Food democracy

A religious profiling request to a food aggregator service sets a dangerous precedent of divisiveness that needs to stop

If there’s anything that symbolises the positive swamp of globalisation, it is the fluid republic of food where both the makers and the buyers share the best form of gratification there is, of taste buds. It is one space where everybody coopts and adapts each other’s choices in their daily lives and opens up to each other. No questions asked. You can prepare a dish continents away and perfect it so much that nobody would wonder if the cook was an ethnic local or not. Fusion has meant that a successful chef is one who has been able to innovate on existing flavour profiles and create new ones. In fact, food has democratised the celebratory aspect of religion so much that festival food is now an independent menu in its own right with everybody participating mind and belly. So it comes as a surprise that in such times, a Hindu user of a food service aggregator demanded that the delivery boy sent to his house not be Muslim as he was observing purist rituals of a holy month. Zomato may have earned kudos for standing by its brand philosophy of honouring India’s pluralistic spirit and providing equal work opportunities, but it is the question posed by the user that is symptomatic of a bigger societal concern. For if he insists on Hindu-only service as his right to freedom rather than an obstruction of humanity, then India’s civilisation is at stake. For this one question leads to many others. Would he not order out or eat out at any restaurant till it is racially profiled and certified? Will he not avail medical services without running a background check of providers? Will he not be sharing space with co-workers at his workplace? While we laud Zomato for daring to declare that its business wouldn’t override values, we should worry how India’s value system now seems to be modified by muscular majoritarianism at the granular level. Worse, the way the man kept on ranting about his right means that fringe extremism has now become mainstream thinking insidiously, that propaganda has achieved its purpose. And in a country, with an unimaginable culinary diversity, the only fair semblance of multi-culturalism is under threat.

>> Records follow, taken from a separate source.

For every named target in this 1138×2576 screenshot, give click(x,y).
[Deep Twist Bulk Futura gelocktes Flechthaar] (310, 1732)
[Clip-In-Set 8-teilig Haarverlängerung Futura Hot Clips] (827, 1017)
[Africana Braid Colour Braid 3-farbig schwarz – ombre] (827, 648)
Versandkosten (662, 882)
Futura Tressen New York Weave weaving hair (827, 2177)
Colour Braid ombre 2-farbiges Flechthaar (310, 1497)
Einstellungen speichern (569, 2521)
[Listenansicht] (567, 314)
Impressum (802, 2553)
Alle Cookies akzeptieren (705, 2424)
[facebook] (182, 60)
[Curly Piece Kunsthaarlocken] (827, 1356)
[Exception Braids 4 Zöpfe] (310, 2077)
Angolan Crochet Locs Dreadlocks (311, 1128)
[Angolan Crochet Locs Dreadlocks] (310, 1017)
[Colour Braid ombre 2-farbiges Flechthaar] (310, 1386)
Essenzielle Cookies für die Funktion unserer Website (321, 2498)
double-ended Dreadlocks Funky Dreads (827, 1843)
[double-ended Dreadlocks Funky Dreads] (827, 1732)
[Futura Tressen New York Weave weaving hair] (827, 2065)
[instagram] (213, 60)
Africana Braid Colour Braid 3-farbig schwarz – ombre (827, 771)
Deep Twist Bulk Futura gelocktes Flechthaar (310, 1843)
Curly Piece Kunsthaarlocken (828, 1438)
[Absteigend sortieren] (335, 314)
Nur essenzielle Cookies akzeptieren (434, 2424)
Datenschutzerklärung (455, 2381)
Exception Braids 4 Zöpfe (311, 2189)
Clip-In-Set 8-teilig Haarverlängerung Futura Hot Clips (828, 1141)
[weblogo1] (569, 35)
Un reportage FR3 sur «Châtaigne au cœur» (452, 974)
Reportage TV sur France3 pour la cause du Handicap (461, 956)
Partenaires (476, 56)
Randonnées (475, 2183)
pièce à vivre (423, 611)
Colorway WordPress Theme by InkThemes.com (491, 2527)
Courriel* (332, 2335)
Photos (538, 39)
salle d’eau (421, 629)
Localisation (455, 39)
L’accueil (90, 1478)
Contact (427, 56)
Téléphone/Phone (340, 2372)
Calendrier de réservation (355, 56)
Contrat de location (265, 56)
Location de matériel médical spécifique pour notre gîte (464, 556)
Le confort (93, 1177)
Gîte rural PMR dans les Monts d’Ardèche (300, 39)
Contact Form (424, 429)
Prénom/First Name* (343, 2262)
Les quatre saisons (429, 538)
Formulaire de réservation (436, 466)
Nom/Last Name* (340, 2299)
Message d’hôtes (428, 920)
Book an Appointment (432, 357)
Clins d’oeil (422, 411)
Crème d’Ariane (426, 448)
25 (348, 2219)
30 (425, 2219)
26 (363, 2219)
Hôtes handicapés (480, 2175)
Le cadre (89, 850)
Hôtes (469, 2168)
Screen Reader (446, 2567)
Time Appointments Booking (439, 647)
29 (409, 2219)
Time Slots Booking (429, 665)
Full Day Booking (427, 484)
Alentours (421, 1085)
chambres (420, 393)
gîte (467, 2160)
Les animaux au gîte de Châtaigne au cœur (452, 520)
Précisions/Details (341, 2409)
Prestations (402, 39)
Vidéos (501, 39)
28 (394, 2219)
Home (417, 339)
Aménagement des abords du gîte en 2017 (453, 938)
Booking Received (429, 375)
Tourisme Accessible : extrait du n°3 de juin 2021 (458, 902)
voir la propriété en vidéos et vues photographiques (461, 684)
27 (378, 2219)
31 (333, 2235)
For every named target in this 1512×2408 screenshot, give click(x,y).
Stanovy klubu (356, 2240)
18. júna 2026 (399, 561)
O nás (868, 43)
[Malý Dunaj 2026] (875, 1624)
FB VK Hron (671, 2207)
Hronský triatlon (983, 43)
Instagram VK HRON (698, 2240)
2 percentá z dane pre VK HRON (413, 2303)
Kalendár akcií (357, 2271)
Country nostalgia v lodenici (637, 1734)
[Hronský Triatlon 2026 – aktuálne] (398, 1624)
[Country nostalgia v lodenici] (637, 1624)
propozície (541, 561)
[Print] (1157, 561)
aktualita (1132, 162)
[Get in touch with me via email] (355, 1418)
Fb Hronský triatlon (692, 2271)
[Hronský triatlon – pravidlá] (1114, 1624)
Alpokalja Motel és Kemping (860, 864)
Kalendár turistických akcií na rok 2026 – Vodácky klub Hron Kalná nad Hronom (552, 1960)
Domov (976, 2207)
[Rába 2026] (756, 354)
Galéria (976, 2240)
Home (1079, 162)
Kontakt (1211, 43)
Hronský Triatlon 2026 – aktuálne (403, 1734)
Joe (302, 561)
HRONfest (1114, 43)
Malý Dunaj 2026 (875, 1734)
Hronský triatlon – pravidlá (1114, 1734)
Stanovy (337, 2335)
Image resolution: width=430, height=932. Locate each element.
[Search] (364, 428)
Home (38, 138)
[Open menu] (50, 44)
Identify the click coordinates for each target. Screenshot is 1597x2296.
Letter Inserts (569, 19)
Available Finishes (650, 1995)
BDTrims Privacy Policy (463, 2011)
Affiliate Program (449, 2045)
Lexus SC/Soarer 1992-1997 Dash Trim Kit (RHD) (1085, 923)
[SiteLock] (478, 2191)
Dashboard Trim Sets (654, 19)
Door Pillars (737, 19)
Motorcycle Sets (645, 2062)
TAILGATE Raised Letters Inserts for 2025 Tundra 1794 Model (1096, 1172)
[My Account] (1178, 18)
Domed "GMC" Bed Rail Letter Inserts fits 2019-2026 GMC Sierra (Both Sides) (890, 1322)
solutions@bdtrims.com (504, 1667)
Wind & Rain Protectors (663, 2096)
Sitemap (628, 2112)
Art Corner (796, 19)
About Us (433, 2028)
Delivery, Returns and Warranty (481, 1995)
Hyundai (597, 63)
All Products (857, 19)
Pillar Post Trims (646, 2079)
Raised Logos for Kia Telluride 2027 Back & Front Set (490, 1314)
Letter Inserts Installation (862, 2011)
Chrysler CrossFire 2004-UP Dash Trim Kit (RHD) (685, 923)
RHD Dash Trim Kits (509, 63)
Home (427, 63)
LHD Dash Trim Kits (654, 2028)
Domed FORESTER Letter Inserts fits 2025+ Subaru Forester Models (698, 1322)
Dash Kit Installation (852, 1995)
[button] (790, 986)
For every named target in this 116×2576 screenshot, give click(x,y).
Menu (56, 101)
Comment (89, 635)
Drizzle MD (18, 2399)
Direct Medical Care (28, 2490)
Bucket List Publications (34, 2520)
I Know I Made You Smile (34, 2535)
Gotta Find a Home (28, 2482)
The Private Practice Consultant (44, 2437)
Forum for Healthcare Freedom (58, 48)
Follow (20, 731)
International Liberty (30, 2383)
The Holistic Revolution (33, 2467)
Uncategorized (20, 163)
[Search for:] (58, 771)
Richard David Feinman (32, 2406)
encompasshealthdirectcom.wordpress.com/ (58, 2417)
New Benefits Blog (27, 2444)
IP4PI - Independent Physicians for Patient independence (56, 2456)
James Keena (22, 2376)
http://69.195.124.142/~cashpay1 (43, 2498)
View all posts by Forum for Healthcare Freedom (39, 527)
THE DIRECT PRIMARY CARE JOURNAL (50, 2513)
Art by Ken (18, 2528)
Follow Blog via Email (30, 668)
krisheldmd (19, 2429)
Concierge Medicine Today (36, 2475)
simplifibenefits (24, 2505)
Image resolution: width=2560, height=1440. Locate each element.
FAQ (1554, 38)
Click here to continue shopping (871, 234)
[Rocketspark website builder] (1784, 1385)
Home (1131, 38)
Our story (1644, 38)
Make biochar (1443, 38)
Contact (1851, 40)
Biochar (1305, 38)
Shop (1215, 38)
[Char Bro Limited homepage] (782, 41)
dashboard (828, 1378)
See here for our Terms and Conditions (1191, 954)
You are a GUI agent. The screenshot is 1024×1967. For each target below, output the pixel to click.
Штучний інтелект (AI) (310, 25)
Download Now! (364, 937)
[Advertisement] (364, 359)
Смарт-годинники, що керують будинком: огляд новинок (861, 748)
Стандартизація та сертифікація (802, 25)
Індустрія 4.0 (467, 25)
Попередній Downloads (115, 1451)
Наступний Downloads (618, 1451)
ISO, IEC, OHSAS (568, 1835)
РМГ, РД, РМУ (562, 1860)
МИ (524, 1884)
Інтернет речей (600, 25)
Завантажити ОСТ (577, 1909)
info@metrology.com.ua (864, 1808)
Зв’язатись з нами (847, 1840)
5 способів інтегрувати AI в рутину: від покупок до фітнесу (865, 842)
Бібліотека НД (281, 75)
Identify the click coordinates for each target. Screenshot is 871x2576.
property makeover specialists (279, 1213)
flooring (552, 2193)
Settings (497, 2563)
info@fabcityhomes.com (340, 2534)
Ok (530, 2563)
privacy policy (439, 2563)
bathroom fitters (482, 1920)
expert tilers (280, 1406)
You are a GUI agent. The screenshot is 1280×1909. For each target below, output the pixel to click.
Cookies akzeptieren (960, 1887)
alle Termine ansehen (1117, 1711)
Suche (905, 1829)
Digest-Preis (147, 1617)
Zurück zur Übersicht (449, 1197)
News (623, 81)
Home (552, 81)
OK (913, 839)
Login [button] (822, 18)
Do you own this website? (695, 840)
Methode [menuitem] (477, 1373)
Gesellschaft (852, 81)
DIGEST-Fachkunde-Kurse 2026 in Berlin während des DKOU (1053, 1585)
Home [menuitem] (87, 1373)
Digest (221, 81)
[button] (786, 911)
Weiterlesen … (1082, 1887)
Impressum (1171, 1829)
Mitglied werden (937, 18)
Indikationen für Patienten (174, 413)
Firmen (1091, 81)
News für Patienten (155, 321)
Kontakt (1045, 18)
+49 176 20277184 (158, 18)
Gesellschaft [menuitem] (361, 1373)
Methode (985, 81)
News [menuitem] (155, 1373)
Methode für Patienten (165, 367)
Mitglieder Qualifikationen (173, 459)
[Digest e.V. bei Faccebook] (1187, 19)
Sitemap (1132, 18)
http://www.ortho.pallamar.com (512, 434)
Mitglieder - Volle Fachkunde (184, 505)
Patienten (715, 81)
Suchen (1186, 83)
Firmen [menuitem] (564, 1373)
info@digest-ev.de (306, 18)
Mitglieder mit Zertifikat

Many might argue that food is a personal matter but such ridiculous demands, as the one made to Zomato on a public platform, means that it is now being appropriated as part of identity politics and a tool for segregation. Today, it is the deliverer, tomorrow it might be the contents itself with businesses required to announce their customisation codes. And like any other business, the food business, too, runs the risk of being linked to codified power structures and endorsements in the absence of a level-playing field. If a question is raised about who you are going to hire depending on customer preferences, what should you serve, what should be your staff like, and they become a flood of demands, it is difficult for a business operator to make choices. What the likes of this particular consumer don’t understand is that we had one of the most sophisticated food cultures hundreds of years before the French, and that was born of an evolutionary grammar of the ancient Silk Road and Spice Route, the two most successful commercial corridors that opened us up and yet taught us to stand out millennia ago. The Zomato fiasco is just a manifestation of an intolerant triumphalism that is percolating down the societal trellis. That’s the bigger problem.